KPMG has gone some way towards rebuilding a constructive relationship with the regulator

It is refreshing to read that audit quality, including good/adverse inspection results, is being incorporated into staff appraisals, with some firms now being explicit that this will affect remuneration. This is an antidote to the previous era’s conversations about billings, margins and business won – all symptoms of a consultancy mindset.

The bad news

Of course, it’s not all good news. The FRC said that inspection results at BDO and Mazars remained unacceptable. The rapid growth of both firms has come partly through picking up the higher-risk audits that their peers have dropped. Minefields include any calculations requiring estimation and judgment, such as impairment testing and expected credit losses.

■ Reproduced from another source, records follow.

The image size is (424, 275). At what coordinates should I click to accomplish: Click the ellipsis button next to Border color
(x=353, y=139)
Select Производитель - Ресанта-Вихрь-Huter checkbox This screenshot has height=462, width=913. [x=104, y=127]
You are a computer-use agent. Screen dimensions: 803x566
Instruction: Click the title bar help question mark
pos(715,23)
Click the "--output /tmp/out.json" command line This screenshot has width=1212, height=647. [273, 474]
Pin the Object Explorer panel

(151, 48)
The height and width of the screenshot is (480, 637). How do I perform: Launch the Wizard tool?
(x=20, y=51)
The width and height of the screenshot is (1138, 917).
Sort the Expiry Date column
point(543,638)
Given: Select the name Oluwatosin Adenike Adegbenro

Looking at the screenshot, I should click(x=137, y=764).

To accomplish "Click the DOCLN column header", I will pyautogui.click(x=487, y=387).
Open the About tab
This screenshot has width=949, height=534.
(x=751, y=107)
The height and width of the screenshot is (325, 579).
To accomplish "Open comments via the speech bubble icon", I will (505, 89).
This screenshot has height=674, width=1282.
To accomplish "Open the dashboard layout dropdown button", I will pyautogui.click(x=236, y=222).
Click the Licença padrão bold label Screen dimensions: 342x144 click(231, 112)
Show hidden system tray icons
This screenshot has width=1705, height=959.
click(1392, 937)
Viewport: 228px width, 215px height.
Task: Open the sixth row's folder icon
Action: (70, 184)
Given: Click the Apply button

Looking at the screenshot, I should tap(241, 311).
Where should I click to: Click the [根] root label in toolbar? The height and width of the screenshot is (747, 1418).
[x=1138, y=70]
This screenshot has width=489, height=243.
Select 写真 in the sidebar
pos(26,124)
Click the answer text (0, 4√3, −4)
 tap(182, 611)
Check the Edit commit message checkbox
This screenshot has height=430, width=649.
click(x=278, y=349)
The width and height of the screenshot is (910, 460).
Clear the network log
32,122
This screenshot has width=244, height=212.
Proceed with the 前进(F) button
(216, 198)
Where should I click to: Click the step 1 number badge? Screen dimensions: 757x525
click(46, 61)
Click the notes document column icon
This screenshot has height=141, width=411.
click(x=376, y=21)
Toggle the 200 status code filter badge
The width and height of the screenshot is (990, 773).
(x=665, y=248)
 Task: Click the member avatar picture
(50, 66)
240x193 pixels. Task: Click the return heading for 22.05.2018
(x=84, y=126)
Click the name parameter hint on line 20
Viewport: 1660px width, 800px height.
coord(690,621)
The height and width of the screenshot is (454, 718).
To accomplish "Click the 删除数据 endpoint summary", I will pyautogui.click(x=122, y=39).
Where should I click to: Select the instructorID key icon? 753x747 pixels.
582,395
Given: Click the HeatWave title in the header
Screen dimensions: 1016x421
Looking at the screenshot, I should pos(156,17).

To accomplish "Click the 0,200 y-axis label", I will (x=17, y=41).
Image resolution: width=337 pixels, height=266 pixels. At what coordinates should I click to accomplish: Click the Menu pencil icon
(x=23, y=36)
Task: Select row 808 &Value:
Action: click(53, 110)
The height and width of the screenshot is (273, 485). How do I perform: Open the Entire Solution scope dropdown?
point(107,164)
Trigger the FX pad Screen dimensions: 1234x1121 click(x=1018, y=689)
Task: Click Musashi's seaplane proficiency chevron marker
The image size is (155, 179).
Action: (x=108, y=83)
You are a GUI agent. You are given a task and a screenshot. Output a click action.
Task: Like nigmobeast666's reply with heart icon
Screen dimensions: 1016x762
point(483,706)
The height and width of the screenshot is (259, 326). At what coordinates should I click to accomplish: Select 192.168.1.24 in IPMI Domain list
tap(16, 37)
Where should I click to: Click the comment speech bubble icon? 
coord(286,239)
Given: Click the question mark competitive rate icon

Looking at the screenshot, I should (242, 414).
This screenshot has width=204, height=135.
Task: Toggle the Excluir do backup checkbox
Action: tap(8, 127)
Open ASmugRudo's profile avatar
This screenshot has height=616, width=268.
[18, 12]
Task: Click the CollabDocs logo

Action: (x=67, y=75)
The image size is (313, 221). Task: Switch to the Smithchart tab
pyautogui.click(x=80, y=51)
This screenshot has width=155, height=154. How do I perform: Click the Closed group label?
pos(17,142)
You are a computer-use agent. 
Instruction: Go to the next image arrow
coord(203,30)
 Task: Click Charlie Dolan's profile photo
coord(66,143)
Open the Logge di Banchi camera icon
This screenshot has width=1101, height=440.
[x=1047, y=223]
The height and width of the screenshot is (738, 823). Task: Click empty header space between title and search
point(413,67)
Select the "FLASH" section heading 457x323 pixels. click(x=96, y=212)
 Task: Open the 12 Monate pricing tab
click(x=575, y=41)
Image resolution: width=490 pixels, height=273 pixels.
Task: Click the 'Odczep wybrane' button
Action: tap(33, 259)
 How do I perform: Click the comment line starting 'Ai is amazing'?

Most of the seven tier-one firms covered in the FRC’s suite of reports unequivocally welcome the scrutiny of their work by a regulator that boasts, in its annual report, of its ‘assertive supervision approach’ (read the annual enforcement review for more evidence of this). What used to be dismissed as bothering about process is now recognised as essential evidence-gathering and documenting of judgments.

EY’s cavilling is not a good look. It complains that a couple of the FRC’s findings are out of line with its own. Well, who would an objective third party believe? That’s the standard that needs to be applied. Perhaps EY is showing a symptom of consultancy influence – in which case, the sooner they are gone the better. Auditors are rediscovering how to thrive on the exercise of independent professional judgment, in the public interest.